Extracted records
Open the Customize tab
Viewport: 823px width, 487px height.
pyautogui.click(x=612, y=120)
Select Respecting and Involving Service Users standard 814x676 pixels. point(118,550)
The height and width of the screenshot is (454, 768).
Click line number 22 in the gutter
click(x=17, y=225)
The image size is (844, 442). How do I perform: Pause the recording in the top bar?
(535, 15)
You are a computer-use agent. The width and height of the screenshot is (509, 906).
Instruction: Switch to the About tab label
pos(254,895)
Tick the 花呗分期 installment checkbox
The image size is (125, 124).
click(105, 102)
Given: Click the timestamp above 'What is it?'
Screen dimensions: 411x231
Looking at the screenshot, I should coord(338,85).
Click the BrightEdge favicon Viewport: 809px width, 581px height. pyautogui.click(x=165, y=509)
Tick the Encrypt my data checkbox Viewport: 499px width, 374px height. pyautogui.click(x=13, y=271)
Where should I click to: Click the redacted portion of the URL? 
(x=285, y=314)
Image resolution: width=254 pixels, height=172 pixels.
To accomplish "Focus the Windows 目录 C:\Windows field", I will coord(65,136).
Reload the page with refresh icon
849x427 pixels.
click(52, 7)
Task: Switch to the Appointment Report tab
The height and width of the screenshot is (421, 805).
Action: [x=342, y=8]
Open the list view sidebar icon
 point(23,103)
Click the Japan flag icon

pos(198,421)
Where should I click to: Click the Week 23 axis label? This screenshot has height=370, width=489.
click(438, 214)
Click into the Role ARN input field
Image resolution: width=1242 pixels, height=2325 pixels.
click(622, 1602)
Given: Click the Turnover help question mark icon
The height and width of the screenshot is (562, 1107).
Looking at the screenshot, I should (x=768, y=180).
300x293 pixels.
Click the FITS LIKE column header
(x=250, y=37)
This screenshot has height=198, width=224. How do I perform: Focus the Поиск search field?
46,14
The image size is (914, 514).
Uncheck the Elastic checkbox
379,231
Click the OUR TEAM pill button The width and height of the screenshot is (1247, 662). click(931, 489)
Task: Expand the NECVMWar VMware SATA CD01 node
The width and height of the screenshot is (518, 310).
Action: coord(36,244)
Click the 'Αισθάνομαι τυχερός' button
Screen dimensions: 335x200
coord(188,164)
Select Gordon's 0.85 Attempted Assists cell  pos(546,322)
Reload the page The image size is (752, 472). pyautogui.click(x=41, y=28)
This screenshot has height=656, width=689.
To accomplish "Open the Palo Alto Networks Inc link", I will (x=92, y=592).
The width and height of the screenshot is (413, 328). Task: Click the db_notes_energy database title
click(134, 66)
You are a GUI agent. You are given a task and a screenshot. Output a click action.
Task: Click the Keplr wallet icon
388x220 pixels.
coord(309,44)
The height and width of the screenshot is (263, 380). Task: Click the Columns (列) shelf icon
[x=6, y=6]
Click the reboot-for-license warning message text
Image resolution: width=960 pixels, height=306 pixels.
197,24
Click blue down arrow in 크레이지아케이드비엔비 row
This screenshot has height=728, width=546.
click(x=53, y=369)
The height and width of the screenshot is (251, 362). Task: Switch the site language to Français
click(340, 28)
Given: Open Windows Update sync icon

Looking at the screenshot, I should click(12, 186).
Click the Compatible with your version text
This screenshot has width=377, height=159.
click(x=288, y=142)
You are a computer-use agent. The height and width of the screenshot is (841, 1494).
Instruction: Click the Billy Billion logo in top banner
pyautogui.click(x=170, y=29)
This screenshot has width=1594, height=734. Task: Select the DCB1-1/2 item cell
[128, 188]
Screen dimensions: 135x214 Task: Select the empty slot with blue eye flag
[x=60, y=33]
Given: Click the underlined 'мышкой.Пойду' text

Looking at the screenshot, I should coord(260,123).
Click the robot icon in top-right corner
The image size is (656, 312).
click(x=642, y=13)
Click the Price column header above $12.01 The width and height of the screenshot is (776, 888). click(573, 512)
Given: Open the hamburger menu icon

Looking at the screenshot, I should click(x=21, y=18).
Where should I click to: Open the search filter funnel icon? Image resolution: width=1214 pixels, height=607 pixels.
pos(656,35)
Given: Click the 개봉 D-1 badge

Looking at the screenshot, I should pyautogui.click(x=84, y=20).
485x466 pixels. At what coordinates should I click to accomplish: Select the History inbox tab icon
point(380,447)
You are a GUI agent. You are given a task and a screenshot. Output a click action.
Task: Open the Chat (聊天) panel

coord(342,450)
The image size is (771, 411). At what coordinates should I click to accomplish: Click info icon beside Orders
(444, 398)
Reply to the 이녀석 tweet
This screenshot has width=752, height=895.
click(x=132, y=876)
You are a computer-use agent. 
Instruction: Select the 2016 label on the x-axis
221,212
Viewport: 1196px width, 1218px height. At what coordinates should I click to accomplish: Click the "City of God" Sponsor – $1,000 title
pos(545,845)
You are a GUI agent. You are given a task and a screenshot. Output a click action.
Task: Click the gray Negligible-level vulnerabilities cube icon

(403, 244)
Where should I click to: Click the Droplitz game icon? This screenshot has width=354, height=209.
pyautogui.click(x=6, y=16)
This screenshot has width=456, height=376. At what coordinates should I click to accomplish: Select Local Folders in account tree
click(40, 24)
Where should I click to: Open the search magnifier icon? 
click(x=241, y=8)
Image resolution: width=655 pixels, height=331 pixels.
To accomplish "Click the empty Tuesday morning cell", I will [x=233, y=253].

Exercise prompt — Please make an exact copy of the entries, down to the last character.

Solution for this problem —
Open the Customize tab
Viewport: 823px width, 487px height.
pyautogui.click(x=612, y=120)
Select Respecting and Involving Service Users standard 814x676 pixels. point(118,550)
The height and width of the screenshot is (454, 768).
Click line number 22 in the gutter
click(x=17, y=225)
The image size is (844, 442). How do I perform: Pause the recording in the top bar?
(535, 15)
You are a computer-use agent. The width and height of the screenshot is (509, 906).
Instruction: Switch to the About tab label
pos(254,895)
Tick the 花呗分期 installment checkbox
The image size is (125, 124).
click(105, 102)
Given: Click the timestamp above 'What is it?'
Screen dimensions: 411x231
Looking at the screenshot, I should coord(338,85).
Click the BrightEdge favicon Viewport: 809px width, 581px height. pyautogui.click(x=165, y=509)
Tick the Encrypt my data checkbox Viewport: 499px width, 374px height. pyautogui.click(x=13, y=271)
Where should I click to: Click the redacted portion of the URL? 
(x=285, y=314)
Image resolution: width=254 pixels, height=172 pixels.
To accomplish "Focus the Windows 目录 C:\Windows field", I will coord(65,136).
Reload the page with refresh icon
849x427 pixels.
click(52, 7)
Task: Switch to the Appointment Report tab
The height and width of the screenshot is (421, 805).
Action: [x=342, y=8]
Open the list view sidebar icon
 point(23,103)
Click the Japan flag icon

pos(198,421)
Where should I click to: Click the Week 23 axis label? This screenshot has height=370, width=489.
click(438, 214)
Click into the Role ARN input field
Image resolution: width=1242 pixels, height=2325 pixels.
click(622, 1602)
Given: Click the Turnover help question mark icon
The height and width of the screenshot is (562, 1107).
Looking at the screenshot, I should (x=768, y=180).
300x293 pixels.
Click the FITS LIKE column header
(x=250, y=37)
This screenshot has height=198, width=224. How do I perform: Focus the Поиск search field?
46,14
The image size is (914, 514).
Uncheck the Elastic checkbox
379,231
Click the OUR TEAM pill button The width and height of the screenshot is (1247, 662). click(931, 489)
Task: Expand the NECVMWar VMware SATA CD01 node
The width and height of the screenshot is (518, 310).
Action: coord(36,244)
Click the 'Αισθάνομαι τυχερός' button
Screen dimensions: 335x200
coord(188,164)
Select Gordon's 0.85 Attempted Assists cell  pos(546,322)
Reload the page The image size is (752, 472). pyautogui.click(x=41, y=28)
This screenshot has height=656, width=689.
To accomplish "Open the Palo Alto Networks Inc link", I will (x=92, y=592).
The width and height of the screenshot is (413, 328). Task: Click the db_notes_energy database title
click(134, 66)
You are a GUI agent. You are given a task and a screenshot. Output a click action.
Task: Click the Keplr wallet icon
388x220 pixels.
coord(309,44)
The height and width of the screenshot is (263, 380). Task: Click the Columns (列) shelf icon
[x=6, y=6]
Click the reboot-for-license warning message text
Image resolution: width=960 pixels, height=306 pixels.
197,24
Click blue down arrow in 크레이지아케이드비엔비 row
This screenshot has height=728, width=546.
click(x=53, y=369)
The height and width of the screenshot is (251, 362). Task: Switch the site language to Français
click(340, 28)
Given: Open Windows Update sync icon

Looking at the screenshot, I should click(12, 186).
Click the Compatible with your version text
This screenshot has width=377, height=159.
click(x=288, y=142)
You are a computer-use agent. The height and width of the screenshot is (841, 1494).
Instruction: Click the Billy Billion logo in top banner
pyautogui.click(x=170, y=29)
This screenshot has width=1594, height=734. Task: Select the DCB1-1/2 item cell
[128, 188]
Screen dimensions: 135x214 Task: Select the empty slot with blue eye flag
[x=60, y=33]
Given: Click the underlined 'мышкой.Пойду' text

Looking at the screenshot, I should coord(260,123).
Click the robot icon in top-right corner
The image size is (656, 312).
click(x=642, y=13)
Click the Price column header above $12.01 The width and height of the screenshot is (776, 888). click(573, 512)
Given: Open the hamburger menu icon

Looking at the screenshot, I should click(x=21, y=18).
Where should I click to: Open the search filter funnel icon? Image resolution: width=1214 pixels, height=607 pixels.
pos(656,35)
Given: Click the 개봉 D-1 badge

Looking at the screenshot, I should pyautogui.click(x=84, y=20).
485x466 pixels. At what coordinates should I click to accomplish: Select the History inbox tab icon
point(380,447)
You are a GUI agent. You are given a task and a screenshot. Output a click action.
Task: Open the Chat (聊天) panel

coord(342,450)
The image size is (771, 411). At what coordinates should I click to accomplish: Click info icon beside Orders
(444, 398)
Reply to the 이녀석 tweet
This screenshot has width=752, height=895.
click(x=132, y=876)
You are a computer-use agent. 
Instruction: Select the 2016 label on the x-axis
221,212
Viewport: 1196px width, 1218px height. At what coordinates should I click to accomplish: Click the "City of God" Sponsor – $1,000 title
pos(545,845)
You are a GUI agent. You are given a task and a screenshot. Output a click action.
Task: Click the gray Negligible-level vulnerabilities cube icon

(403, 244)
Where should I click to: Click the Droplitz game icon? This screenshot has width=354, height=209.
pyautogui.click(x=6, y=16)
This screenshot has width=456, height=376. At what coordinates should I click to accomplish: Select Local Folders in account tree
click(40, 24)
Where should I click to: Open the search magnifier icon? 
click(x=241, y=8)
Image resolution: width=655 pixels, height=331 pixels.
To accomplish "Click the empty Tuesday morning cell", I will [x=233, y=253].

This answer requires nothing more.